Jan Gabbert von der Scholle 51 schilderte den jahrelangen mühseligen Kampf um den Erhalt des Künstlerhauses in Potsdam West. Er plädierte für die Vergabe von Häusern der Stadt in Erbbaupacht. Nur so wäre es vielen Initiativen der Kreativwirtschaft möglich, wohnortnah und langfristig ihre Projekte in die Tat umzusetzen. Gabbert: „Wir haben jetzt den Klimanotstand ausgerufen. Gleich danach kommt in Potsdam der Raumnotstand!“ Für die Verkehrswende hatte Gabbert ein einfaches Rezept: „Wohnen und Arbeiten an einem Ort.“
Agnes von Matuschka vom Wissenschaftspark empfahl, den „Maßnahmeplan Golm“, der 2015 sogar von der Stadtverordnetenversammlung verabschiedet wurde (ohne jemals finanziell unterlegt worden zu sein) in das Stadtentwicklungskonzept aufzunehmen. Viele Golmer hätten damals an diesem Plan mitgearbeitet, mit der Idee, aus dem zersiedelten Ort ein lebenswertes Golm mit einer lebendigen Ortsmitte zu machen.

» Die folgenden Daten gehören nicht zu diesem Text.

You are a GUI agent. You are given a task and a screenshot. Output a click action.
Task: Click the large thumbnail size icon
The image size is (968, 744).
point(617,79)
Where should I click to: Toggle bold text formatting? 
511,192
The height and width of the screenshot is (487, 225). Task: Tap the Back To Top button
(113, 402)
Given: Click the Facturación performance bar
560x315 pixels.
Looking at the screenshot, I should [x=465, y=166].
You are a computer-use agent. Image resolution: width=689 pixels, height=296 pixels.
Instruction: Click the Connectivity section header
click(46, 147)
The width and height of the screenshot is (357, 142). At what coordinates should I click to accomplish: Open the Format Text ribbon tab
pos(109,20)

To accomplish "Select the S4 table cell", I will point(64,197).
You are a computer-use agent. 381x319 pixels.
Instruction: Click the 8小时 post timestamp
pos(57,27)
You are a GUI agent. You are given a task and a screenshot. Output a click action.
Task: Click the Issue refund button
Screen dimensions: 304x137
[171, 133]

Ingo Baumstark vom Projekt „StadtTeilAuto“ möchte das in Potsdam West erfolgreich laufende Teilen von eigenen Autos auch in anderen Stadtteilen etablieren. Für die Zukunft wünscht er sich ganz klar eine autofreie Innenstadt und von der Stadt eine Plattform, die es möglich macht, auch mal ungewöhnliche Projekte anzustoßen, um sie auszuprobieren.
Was alle Beiträge des Podiums eint, war die Idee, den Menschen in den Mittelpunkt der Planung zu stellen. Offenbar eine Grundgedanke, der heutzutage nicht selbstverständlich ist. Großen Applaus erntete ein Teilnehmer, der sich mit Blick auf die vielen historischen Bauten und den strengen Denkmalschutz in Potsdam so äußerte: „Der Mensch ist wichtiger als die Fassade.“
Die Theorie
Das Integrierte Stadtentwicklungskonzept soll Handlungsschwerpunkte festlegen und eine nachhaltige Strategie zum Umgang mit den Herausforderungen einer weiterhin wachsenden Stadt aufzeigen. Es legt die Leitlinien bis zum Jahr 2035 fest und bringt sie miteinander in Einklang. Dabei gilt es, Themenfelder wie Wohnen, Mobilität und Verkehr, soziale und technische Infrastruktur, Arbeit und Versorgung sowie Umwelt und Natur gleichermaßen zu betrachten und strategische Ziele für die Stadtentwicklung zu erarbeiten. Sowohl Vertreter aus Politik, Verwaltung und lokalen Unternehmen als auch aus der Region und aus der Bevölkerung werden in den Prozess intensiv einbezogen.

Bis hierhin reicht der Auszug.